Text →
• • •

Bogtha · Slashdot Mirror

Re:Valid Markup != Good Code on NYTimes.com Hand-Codes HTML & CSS · 2008-04-30 06:28 · Score: 1

Google, in particular, has stripped down their web code to the bare minimum

I don't believe that's true. Please see this comment. I'd be interested to hear of any evidence otherwise though.

Apathy is being indifferent; this is an intentional decision.

Apathy isn't something that happens by mistake you know, you can be intentionally apathetic. They made the decision to pay no heed to the specifications. That's apathy. Feel free to disagree, but there's not much point in arguing word definitions, my meaning is clear by now.

You might say that browsers change, thus breaking these non-fully-standard sites, but it's a spurious argument: everyone *will* make the changes, it won't them take very long, and they *still* won't care about the deviations from the new spec.

So syntax mistakes you made earlier for no good reason may cause more work at an undetermined point in the future, and you feel confident in saying that it will be easy to fix. Care to back that up? For a lot of organisations, making any changes to their sites whatsoever entails hiring a consultant. That's not an expense you want popping up at inopportune moments.

Re:W3C on NYTimes.com Hand-Codes HTML & CSS · 2008-04-30 06:12 · Score: 1

Citation, please?

If you want the authoritative source, you'll have to buy the ISO 8879:1986 standard, it costs around EUR140. Aren't "open standards" like HTML great?

I've read the HTML spec and see nothing of the sort.

The HTML specification defines the content model, not how the syntax should be parsed. It gives a brief overview in the introductory material for people unfamiliar with SGML, but it's incomplete and refers readers to the SGML standard I just mentioned. It does, however briefly mention the shorthand syntax in the appendix, which is probably why you missed it.

The purpose for checking attributes is to avoid running into conflicts with future attributes that might be declared as part of the standard.

• • •

Information supplied →
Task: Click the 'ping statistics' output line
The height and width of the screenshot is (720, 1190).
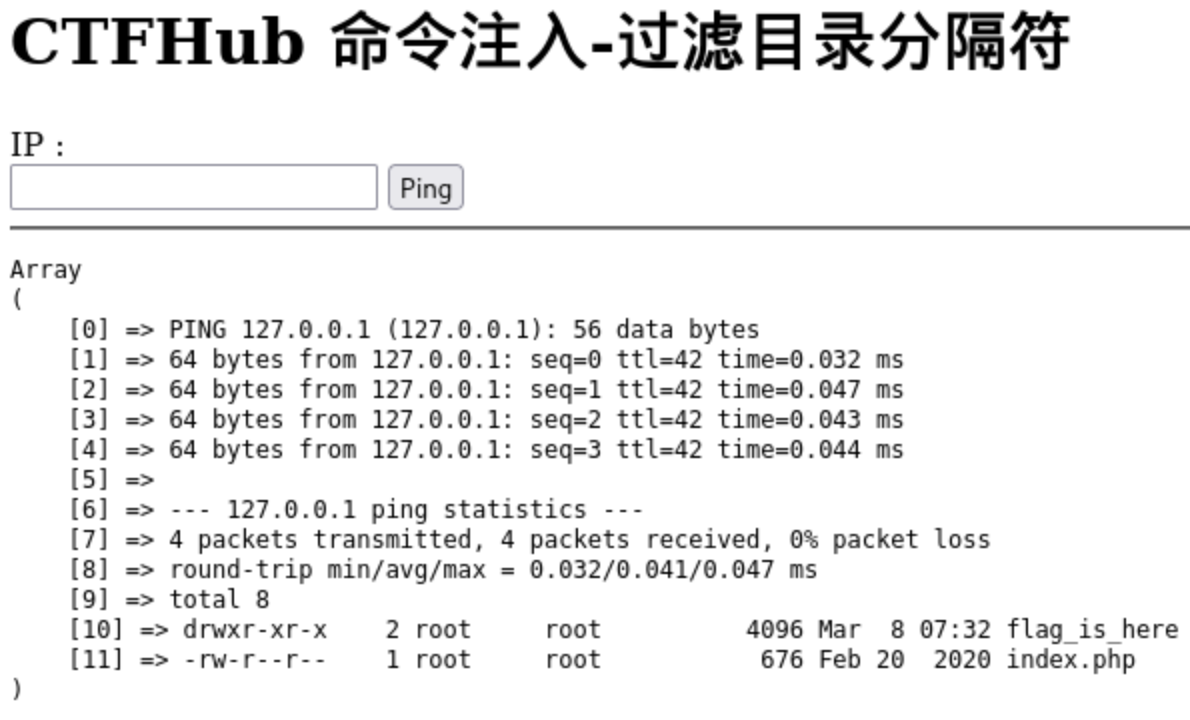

• • •

Required actions →
**A)** In the forum thread, roughly how much does the ISO 8879:1986 standard cost?
**B)** Print the forum thread from "Citation, please?" to "of the standard.".
**C)** Why does the forum thread say syntax mistakes could become an unwelcome expense for many organizations?

Exercise results →
**A)** Around EUR140.

**B)**
Citation, please?

If you want the authoritative source, you'll have to buy the ISO 8879:1986 standard, it costs around EUR140. Aren't "open standards" like HTML great?

I've read the HTML spec and see nothing of the sort.

The HTML specification defines the content model, not how the syntax should be parsed. It gives a brief overview in the introductory material for people unfamiliar with SGML, but it's incomplete and refers readers to the SGML standard I just mentioned. It does, however briefly mention the shorthand syntax in the appendix, which is probably why you missed it.

The purpose for checking attributes is to avoid running into conflicts with future attributes that might be declared as part of the standard.

**C)** Such mistakes may cause more work at an undetermined point in the future. For a lot of organizations, making any change to their sites requires hiring a consultant, and that expense could come up at an inopportune moment.